» YOUR TASK:
Give again exactly the lines that run from the start of the records to the line holding "Task: Sort by the Competition column header", both ends counted. Do not include the pictures.

» Stored data:

#####

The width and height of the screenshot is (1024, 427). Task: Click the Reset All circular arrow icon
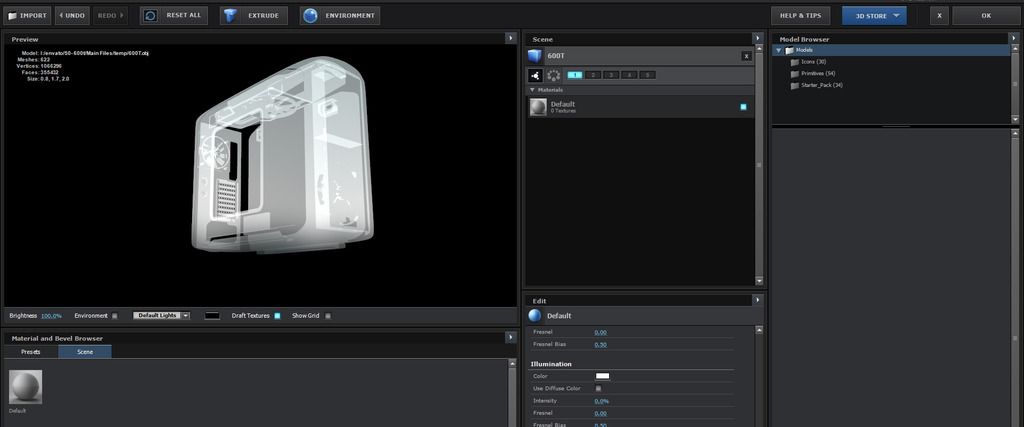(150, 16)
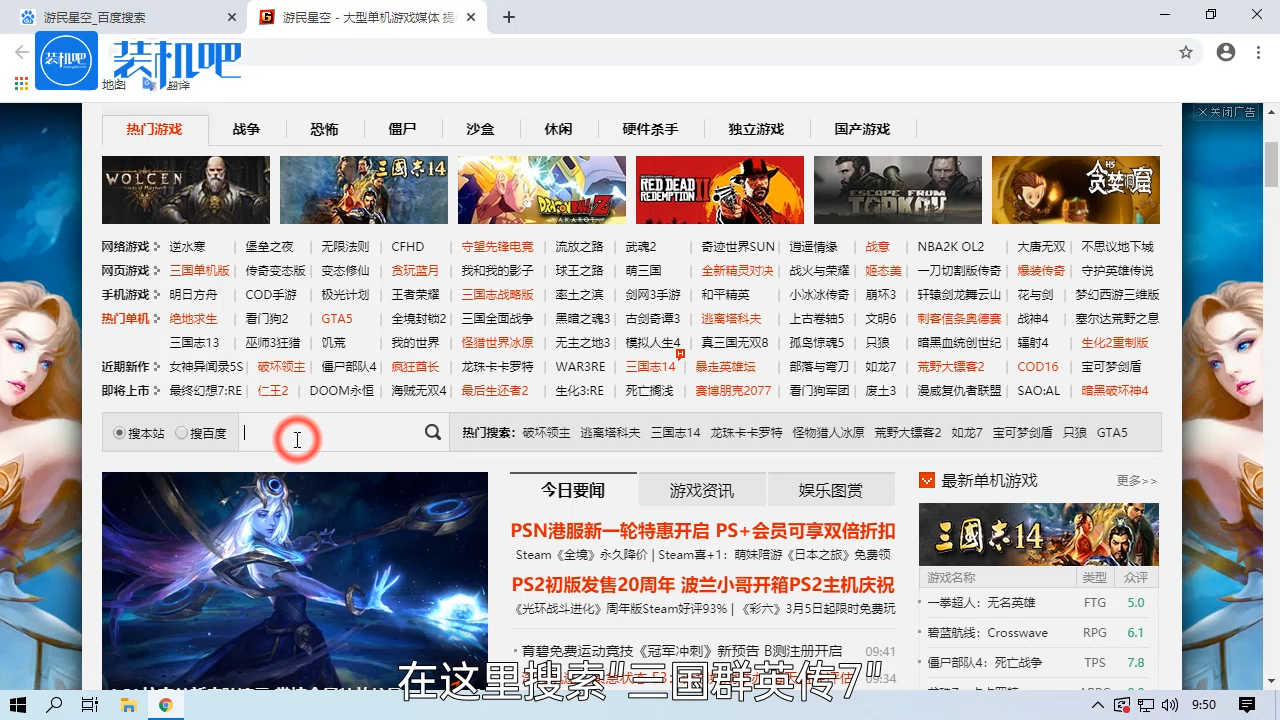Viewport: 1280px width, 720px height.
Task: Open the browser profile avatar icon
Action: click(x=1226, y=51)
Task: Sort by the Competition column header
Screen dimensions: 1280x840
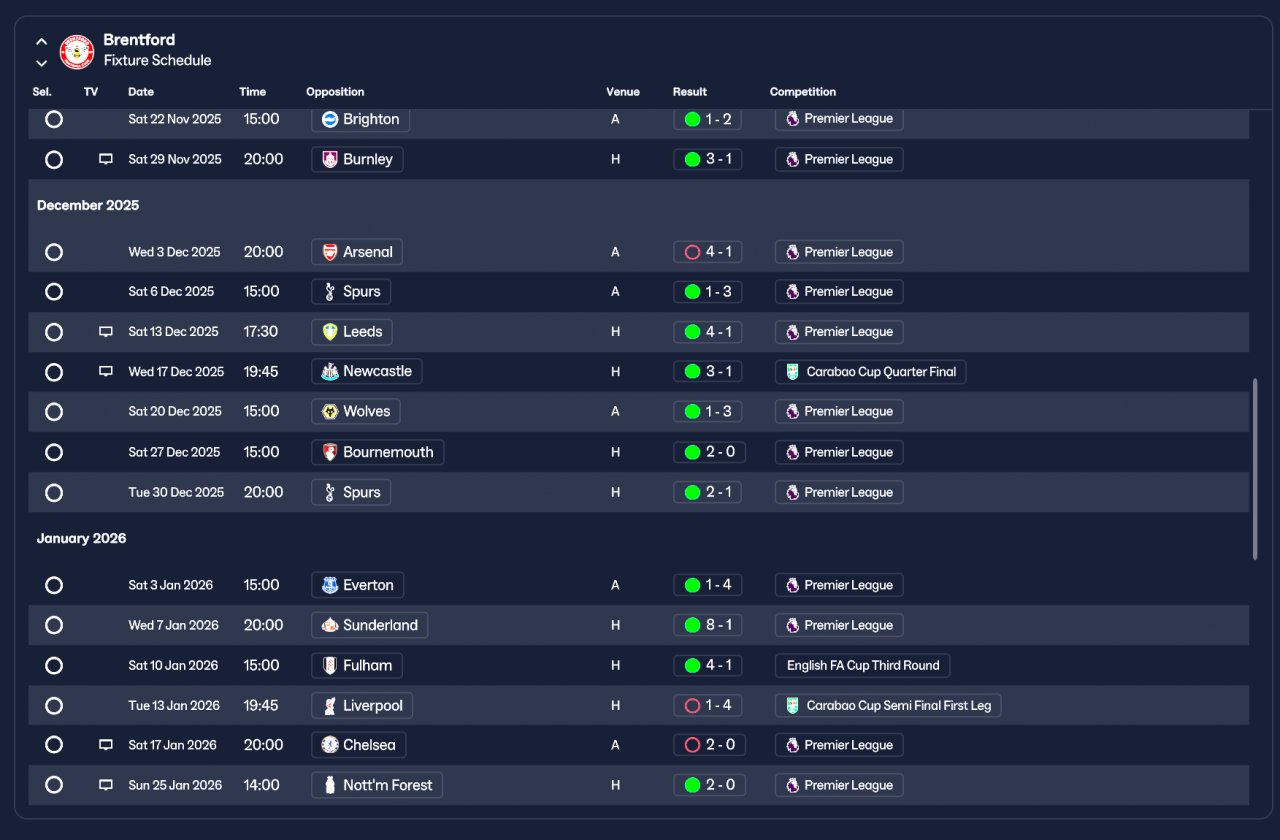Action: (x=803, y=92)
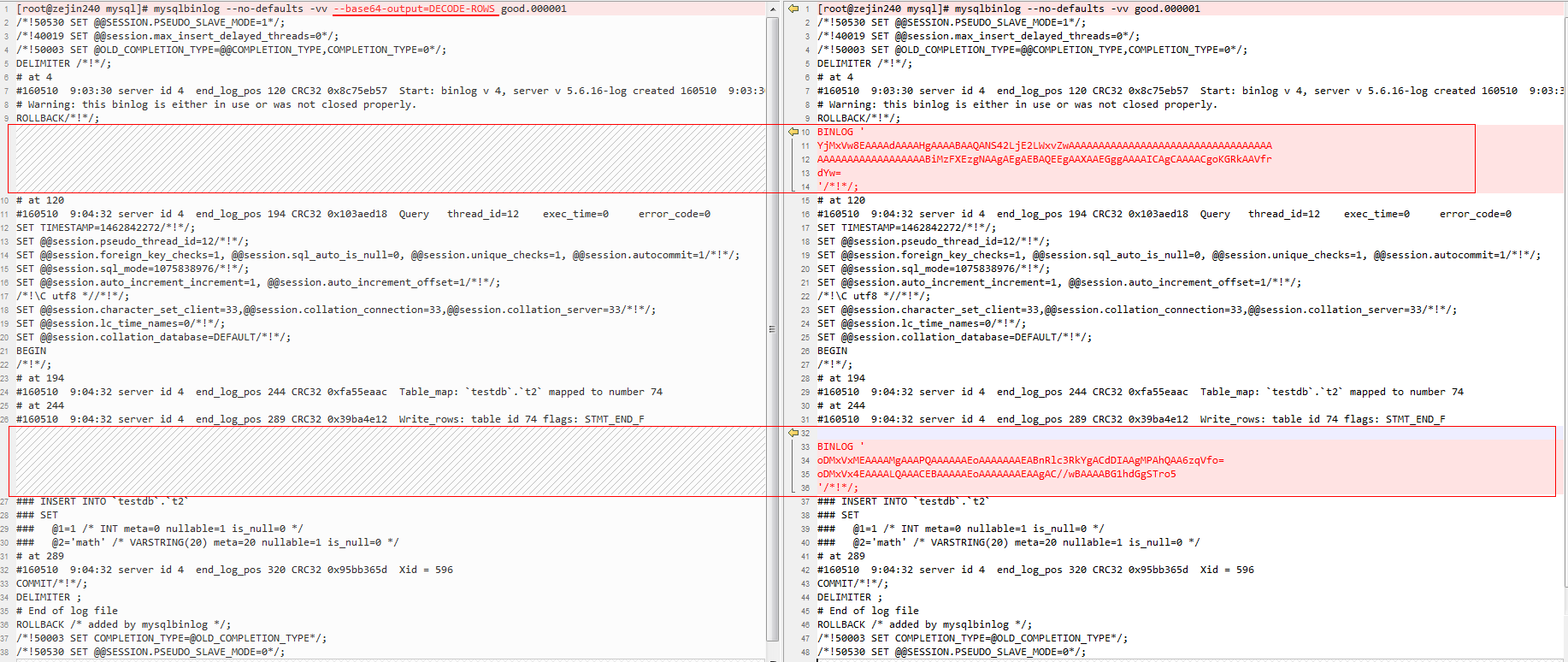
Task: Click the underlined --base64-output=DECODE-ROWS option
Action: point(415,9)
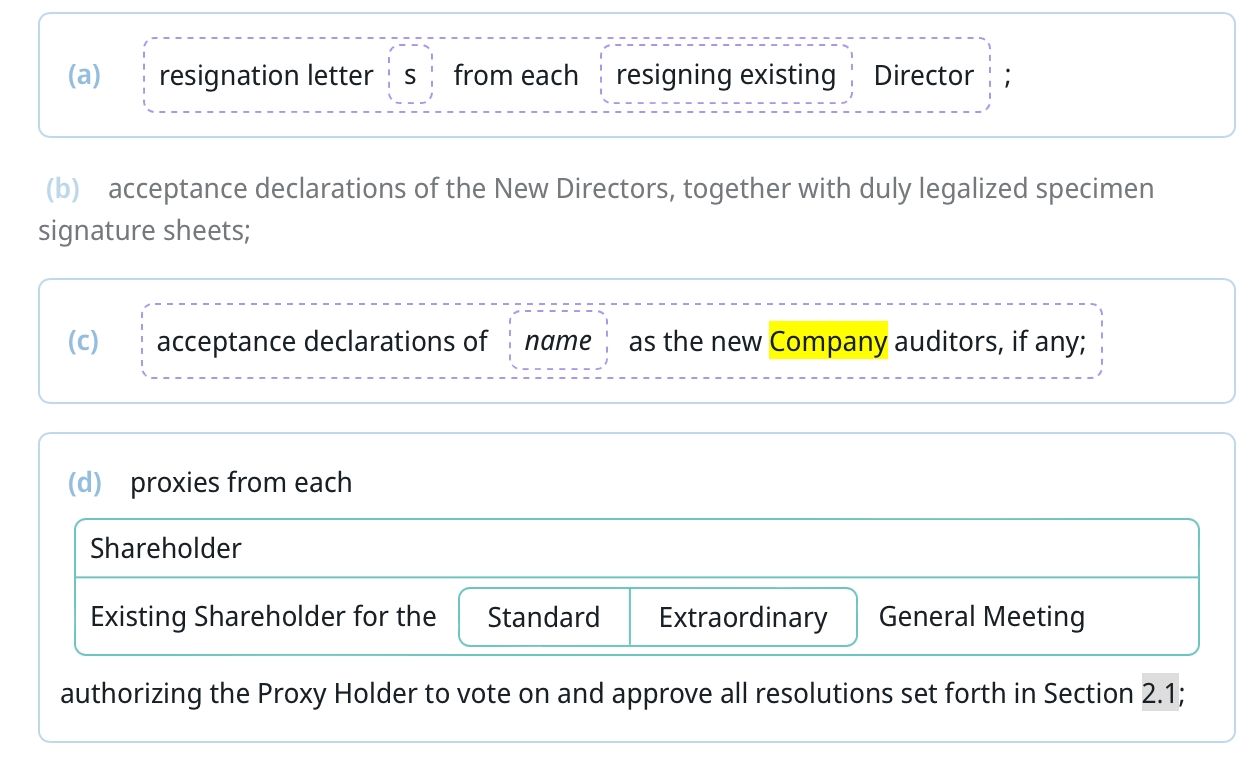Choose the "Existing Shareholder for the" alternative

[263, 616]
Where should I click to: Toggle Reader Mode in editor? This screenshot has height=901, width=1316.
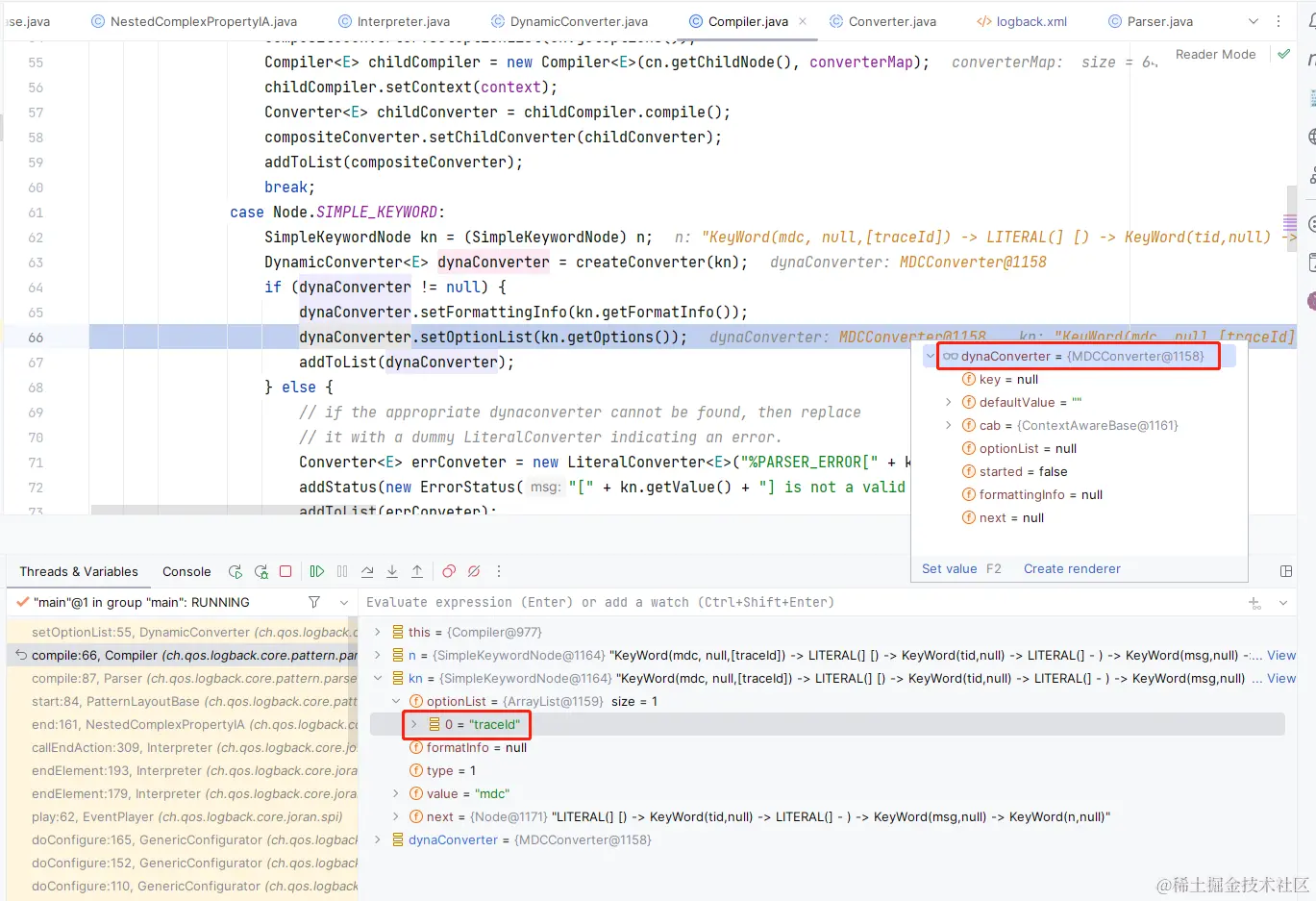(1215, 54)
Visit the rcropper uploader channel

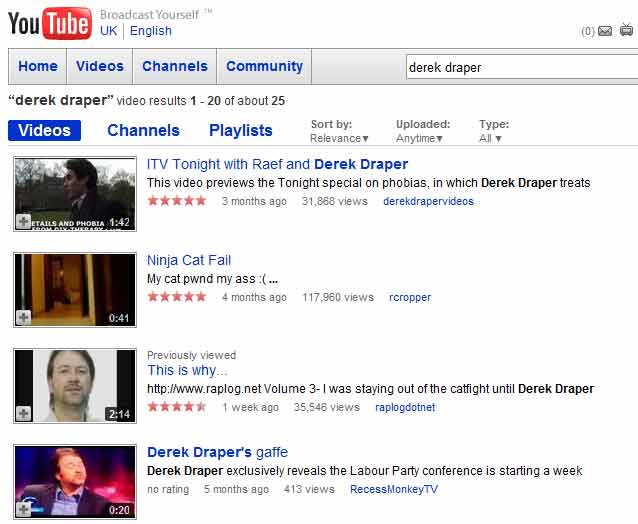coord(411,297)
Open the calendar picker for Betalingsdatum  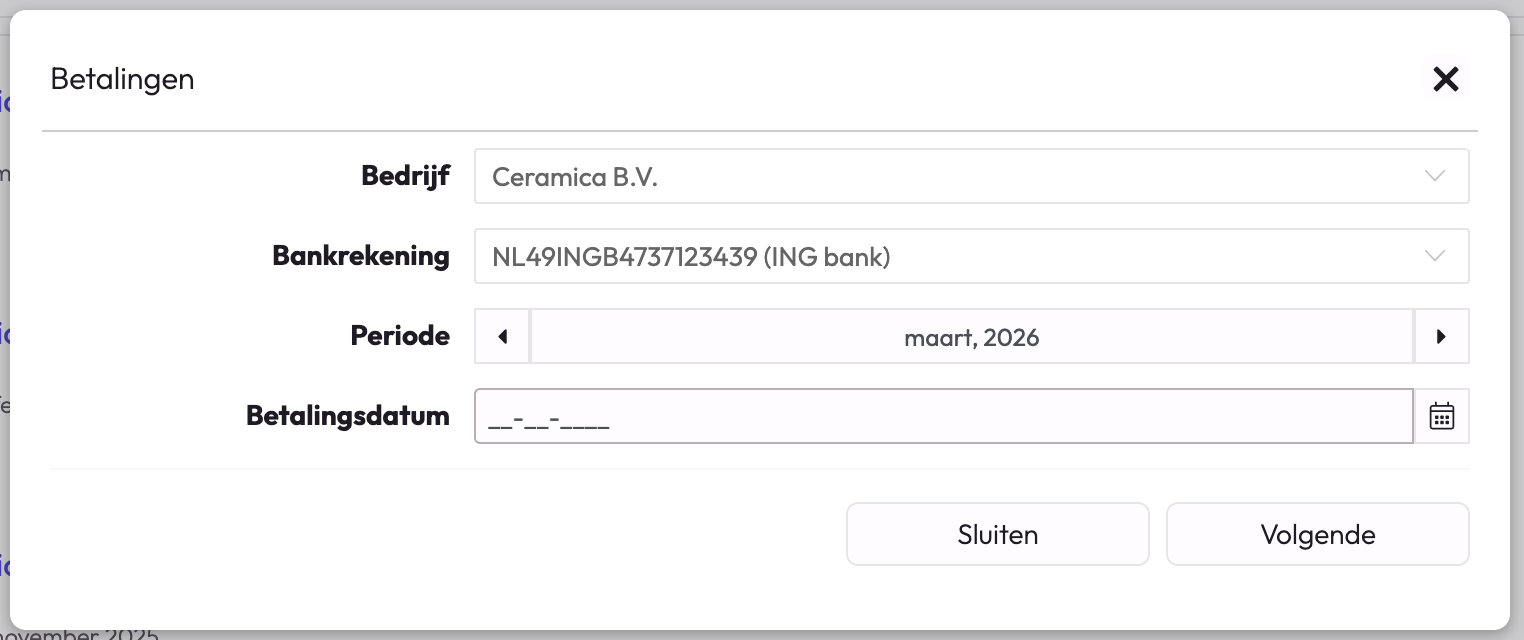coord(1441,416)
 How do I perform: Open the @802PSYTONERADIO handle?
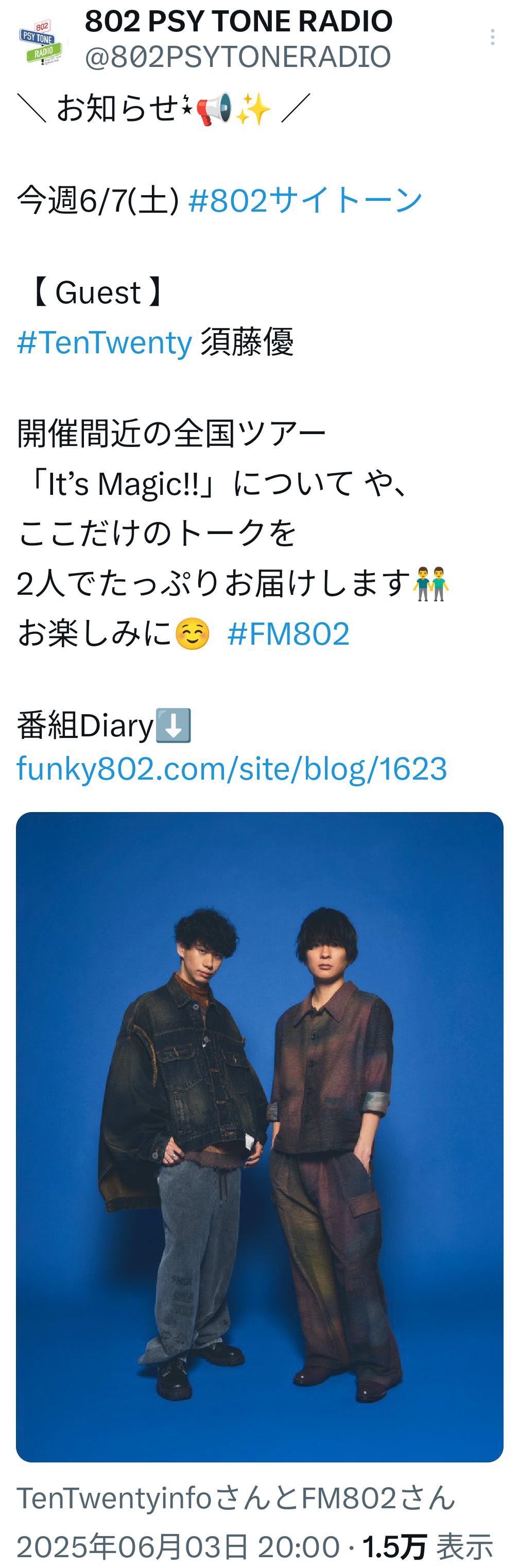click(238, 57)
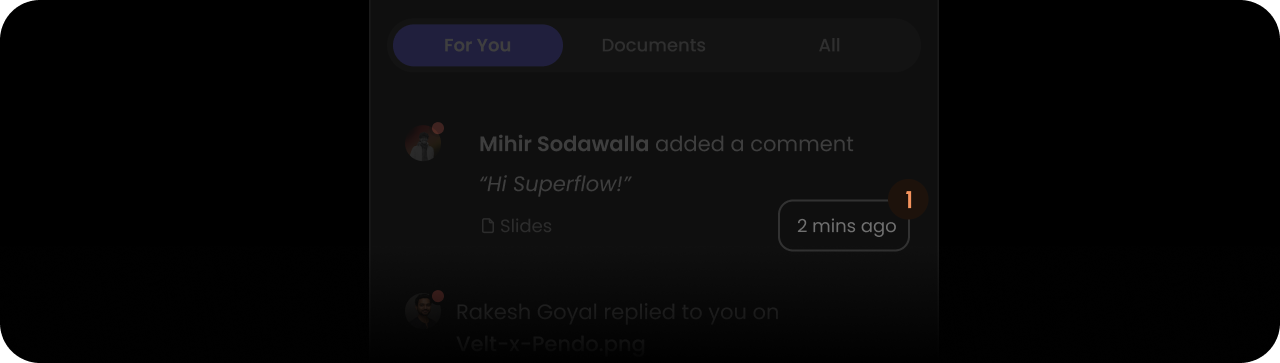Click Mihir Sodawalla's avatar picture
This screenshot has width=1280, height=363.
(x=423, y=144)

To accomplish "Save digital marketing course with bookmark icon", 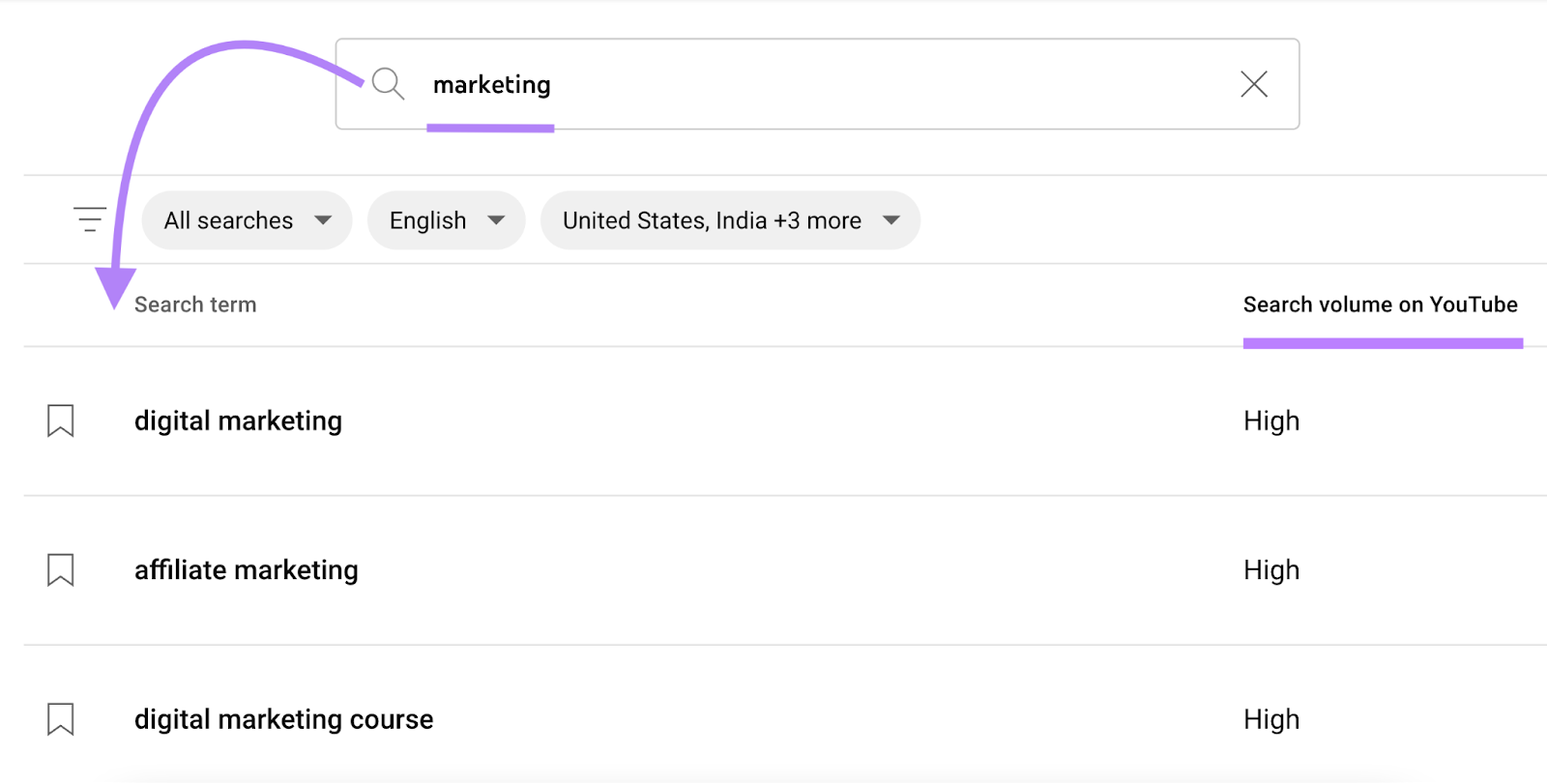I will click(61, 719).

#####

» RESULT OF THE TASK:
The width and height of the screenshot is (1024, 427). Task: Click the Reset All circular arrow icon
(150, 16)
Viewport: 1280px width, 720px height.
Task: Open the browser profile avatar icon
Action: click(x=1226, y=51)
Task: Sort by the Competition column header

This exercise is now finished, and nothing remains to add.